SET TASK |
Put the data lines into a Markdown table with the columns Row and Line, beginning at the line containing "Viewport: 488px width, 297px height." and continuing through the line containing "Looking at the screenshot, I should pos(40,138).". Number each row and leave out any blank lines.
--- START INFORMATION PROVIDED ---
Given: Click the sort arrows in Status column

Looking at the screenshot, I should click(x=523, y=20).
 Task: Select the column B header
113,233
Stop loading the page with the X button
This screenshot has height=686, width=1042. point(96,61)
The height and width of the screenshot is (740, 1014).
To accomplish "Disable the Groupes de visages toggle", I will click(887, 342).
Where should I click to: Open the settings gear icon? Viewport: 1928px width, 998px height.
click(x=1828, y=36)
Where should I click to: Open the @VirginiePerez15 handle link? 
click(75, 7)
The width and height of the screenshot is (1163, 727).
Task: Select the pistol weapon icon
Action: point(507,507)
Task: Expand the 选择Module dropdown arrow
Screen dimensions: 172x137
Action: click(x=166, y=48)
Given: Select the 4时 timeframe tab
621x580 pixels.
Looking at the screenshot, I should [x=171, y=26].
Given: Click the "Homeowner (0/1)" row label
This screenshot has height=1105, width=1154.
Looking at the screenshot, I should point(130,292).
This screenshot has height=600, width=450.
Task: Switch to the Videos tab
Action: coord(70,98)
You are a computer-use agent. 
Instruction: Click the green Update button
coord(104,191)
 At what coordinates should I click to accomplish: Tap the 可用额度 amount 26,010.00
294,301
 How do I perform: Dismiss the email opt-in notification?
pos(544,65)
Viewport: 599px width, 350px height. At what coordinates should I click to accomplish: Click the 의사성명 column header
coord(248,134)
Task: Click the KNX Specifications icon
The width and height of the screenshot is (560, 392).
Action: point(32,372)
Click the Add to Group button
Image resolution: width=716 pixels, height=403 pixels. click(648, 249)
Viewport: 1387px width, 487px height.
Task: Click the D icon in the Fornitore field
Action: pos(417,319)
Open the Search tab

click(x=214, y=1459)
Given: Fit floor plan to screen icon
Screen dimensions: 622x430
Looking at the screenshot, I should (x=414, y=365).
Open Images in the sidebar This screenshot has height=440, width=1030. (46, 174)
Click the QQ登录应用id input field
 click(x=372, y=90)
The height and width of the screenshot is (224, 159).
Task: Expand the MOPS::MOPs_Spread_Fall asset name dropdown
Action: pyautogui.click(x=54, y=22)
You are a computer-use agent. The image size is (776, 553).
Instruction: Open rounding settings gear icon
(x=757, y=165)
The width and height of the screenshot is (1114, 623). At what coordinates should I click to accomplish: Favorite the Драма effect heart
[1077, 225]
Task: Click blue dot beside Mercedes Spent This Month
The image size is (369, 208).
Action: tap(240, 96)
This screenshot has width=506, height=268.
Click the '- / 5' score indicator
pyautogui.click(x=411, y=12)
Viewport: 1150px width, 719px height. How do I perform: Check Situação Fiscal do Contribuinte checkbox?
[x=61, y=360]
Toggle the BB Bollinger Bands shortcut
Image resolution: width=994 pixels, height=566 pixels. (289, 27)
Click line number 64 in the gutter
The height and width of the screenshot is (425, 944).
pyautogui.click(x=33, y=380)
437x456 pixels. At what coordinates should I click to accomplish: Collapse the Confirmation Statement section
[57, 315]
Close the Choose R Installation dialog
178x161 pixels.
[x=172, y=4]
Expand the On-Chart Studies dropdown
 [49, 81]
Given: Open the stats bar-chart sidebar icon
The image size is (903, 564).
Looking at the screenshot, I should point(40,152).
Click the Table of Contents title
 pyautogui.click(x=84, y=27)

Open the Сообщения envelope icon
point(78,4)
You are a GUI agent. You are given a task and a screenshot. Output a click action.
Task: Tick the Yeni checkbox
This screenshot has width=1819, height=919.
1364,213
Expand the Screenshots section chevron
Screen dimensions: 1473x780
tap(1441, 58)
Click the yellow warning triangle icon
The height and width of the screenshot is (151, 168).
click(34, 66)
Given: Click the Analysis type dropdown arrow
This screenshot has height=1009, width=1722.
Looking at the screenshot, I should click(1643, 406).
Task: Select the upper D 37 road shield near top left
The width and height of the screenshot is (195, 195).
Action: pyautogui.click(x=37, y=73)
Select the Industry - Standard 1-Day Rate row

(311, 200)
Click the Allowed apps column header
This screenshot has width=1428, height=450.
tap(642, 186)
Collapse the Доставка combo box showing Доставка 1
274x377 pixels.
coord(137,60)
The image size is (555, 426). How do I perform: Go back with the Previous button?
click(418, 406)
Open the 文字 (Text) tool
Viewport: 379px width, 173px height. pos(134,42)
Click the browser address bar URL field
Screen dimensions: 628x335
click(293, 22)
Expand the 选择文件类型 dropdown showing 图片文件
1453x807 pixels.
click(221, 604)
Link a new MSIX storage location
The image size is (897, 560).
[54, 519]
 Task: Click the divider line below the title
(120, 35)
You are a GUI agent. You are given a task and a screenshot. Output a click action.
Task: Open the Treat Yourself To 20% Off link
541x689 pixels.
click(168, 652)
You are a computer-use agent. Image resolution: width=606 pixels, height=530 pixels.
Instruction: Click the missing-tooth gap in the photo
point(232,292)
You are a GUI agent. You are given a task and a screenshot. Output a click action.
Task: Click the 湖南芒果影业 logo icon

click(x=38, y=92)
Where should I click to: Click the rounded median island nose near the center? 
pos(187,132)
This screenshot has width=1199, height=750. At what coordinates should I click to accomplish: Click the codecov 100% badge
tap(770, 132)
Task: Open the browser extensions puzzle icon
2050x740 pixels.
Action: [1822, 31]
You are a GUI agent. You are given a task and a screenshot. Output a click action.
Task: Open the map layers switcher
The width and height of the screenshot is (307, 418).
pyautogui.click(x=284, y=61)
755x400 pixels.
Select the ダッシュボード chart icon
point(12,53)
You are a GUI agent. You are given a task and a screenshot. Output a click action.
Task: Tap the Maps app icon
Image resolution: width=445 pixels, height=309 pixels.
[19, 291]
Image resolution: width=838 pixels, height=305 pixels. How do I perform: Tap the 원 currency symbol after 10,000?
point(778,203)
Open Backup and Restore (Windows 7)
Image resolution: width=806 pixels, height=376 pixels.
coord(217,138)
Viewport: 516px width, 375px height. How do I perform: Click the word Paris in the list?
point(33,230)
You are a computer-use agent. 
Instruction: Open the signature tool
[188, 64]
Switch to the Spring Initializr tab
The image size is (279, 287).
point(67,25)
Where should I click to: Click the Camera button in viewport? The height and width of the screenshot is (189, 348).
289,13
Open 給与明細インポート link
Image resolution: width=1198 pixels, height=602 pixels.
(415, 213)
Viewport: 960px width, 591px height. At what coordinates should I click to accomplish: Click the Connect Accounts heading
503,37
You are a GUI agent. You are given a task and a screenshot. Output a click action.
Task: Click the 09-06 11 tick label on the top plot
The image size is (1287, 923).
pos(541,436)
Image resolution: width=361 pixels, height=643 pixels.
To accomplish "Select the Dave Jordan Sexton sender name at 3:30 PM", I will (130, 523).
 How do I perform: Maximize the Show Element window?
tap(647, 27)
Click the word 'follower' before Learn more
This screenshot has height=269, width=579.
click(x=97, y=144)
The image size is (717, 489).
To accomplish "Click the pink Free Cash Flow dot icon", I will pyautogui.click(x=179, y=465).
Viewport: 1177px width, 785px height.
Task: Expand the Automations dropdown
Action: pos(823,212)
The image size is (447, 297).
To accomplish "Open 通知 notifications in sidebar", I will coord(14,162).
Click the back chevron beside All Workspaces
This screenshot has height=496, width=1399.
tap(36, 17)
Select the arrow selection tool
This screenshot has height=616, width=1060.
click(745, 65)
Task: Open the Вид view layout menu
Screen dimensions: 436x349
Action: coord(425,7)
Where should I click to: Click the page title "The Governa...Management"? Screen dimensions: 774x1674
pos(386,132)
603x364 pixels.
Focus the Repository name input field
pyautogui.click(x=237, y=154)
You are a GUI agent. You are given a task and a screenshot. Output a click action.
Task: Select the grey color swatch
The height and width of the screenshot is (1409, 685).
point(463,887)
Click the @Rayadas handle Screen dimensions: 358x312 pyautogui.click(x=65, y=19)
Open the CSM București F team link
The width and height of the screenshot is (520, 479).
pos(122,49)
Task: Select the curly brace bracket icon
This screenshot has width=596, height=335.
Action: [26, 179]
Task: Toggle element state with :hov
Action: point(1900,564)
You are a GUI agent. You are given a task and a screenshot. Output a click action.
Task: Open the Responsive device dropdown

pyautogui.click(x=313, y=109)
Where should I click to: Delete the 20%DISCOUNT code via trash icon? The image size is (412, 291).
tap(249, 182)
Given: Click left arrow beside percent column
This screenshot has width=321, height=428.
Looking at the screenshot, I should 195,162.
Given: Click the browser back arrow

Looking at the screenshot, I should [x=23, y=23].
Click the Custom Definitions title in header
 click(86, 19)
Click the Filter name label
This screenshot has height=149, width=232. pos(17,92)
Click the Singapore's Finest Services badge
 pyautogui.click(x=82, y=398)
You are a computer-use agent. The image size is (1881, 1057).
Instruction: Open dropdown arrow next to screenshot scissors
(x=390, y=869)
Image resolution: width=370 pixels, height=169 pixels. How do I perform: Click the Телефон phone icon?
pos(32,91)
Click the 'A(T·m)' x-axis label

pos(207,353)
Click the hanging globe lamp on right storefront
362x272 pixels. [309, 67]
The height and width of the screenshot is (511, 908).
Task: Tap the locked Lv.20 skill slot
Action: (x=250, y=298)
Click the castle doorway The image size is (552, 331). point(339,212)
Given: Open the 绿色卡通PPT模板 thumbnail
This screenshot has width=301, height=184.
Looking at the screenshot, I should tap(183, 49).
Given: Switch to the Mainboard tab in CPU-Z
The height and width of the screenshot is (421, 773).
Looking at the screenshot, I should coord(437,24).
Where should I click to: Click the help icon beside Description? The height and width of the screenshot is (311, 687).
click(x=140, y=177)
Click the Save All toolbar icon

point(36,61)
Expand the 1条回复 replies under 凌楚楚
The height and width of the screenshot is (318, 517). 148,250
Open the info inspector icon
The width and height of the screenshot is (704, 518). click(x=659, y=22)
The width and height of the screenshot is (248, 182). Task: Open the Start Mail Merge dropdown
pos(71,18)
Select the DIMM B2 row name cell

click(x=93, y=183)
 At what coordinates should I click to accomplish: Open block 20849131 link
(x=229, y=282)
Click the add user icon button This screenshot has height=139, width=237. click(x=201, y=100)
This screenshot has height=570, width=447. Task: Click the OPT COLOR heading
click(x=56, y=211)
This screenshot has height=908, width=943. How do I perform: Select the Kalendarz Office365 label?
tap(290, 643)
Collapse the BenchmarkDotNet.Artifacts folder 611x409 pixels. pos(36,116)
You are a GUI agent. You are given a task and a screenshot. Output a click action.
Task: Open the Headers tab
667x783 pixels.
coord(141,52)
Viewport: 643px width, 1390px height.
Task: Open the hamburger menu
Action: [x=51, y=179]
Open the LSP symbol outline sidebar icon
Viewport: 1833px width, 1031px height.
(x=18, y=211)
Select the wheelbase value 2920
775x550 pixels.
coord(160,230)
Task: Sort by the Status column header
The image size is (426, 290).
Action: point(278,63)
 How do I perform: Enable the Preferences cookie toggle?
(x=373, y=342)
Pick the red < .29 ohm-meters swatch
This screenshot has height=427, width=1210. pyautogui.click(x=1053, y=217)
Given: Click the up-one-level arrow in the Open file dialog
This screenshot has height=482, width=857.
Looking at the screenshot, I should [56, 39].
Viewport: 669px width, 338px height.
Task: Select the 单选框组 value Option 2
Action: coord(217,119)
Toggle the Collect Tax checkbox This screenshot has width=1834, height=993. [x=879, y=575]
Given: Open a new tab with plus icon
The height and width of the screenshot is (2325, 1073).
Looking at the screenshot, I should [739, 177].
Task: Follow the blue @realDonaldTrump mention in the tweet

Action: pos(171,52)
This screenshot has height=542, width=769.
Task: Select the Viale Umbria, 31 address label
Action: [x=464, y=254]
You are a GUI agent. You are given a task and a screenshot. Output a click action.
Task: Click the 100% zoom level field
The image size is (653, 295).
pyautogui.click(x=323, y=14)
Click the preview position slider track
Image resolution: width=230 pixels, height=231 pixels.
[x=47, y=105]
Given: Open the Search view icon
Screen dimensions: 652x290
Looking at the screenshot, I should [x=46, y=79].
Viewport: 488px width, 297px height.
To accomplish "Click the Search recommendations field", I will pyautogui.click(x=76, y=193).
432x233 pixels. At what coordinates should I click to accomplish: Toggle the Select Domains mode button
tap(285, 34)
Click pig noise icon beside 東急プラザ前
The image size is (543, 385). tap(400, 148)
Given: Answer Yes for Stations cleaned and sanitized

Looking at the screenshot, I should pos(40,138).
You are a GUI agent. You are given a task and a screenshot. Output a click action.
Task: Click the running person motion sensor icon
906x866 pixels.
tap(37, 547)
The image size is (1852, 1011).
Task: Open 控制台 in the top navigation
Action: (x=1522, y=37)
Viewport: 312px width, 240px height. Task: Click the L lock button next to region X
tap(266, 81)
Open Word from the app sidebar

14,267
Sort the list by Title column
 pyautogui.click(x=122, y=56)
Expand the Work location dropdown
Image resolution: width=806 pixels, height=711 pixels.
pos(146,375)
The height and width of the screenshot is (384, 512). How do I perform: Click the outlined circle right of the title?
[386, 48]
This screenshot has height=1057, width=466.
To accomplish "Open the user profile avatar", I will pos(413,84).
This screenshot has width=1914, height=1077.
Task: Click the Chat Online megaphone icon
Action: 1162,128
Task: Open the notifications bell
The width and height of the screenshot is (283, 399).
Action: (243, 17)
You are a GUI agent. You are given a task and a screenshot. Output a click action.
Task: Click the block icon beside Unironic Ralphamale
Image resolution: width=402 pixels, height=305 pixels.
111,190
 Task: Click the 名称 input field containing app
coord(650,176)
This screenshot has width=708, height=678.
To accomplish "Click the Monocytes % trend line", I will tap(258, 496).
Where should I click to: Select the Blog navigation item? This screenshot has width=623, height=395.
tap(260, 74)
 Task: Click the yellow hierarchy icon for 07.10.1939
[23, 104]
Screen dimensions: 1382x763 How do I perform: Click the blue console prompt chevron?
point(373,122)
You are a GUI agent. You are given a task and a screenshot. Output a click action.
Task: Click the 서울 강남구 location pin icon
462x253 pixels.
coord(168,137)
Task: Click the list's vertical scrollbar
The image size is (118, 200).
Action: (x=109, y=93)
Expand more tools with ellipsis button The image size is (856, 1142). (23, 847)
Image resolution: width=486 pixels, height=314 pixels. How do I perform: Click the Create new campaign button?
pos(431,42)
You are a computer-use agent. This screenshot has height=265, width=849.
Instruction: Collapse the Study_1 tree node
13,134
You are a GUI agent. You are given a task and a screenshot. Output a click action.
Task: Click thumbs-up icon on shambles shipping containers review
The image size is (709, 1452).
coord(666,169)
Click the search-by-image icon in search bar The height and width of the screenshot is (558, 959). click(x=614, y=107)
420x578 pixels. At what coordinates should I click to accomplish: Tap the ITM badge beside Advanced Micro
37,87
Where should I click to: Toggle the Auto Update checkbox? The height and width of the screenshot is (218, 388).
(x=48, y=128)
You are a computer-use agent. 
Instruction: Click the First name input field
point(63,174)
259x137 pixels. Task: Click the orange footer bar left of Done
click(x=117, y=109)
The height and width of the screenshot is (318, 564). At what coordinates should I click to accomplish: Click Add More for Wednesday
--- END INFORMATION PROVIDED ---
IN RESPONSE |
| Row | Line |
|---|---|
| 1 | Viewport: 488px width, 297px height. |
| 2 | To accomplish "Click the Search recommendations field", I will pyautogui.click(x=76, y=193). |
| 3 | 432x233 pixels. At what coordinates should I click to accomplish: Toggle the Select Domains mode button |
| 4 | tap(285, 34) |
| 5 | Click pig noise icon beside 東急プラザ前 |
| 6 | The image size is (543, 385). tap(400, 148) |
| 7 | Given: Answer Yes for Stations cleaned and sanitized |
| 8 | Looking at the screenshot, I should pos(40,138). |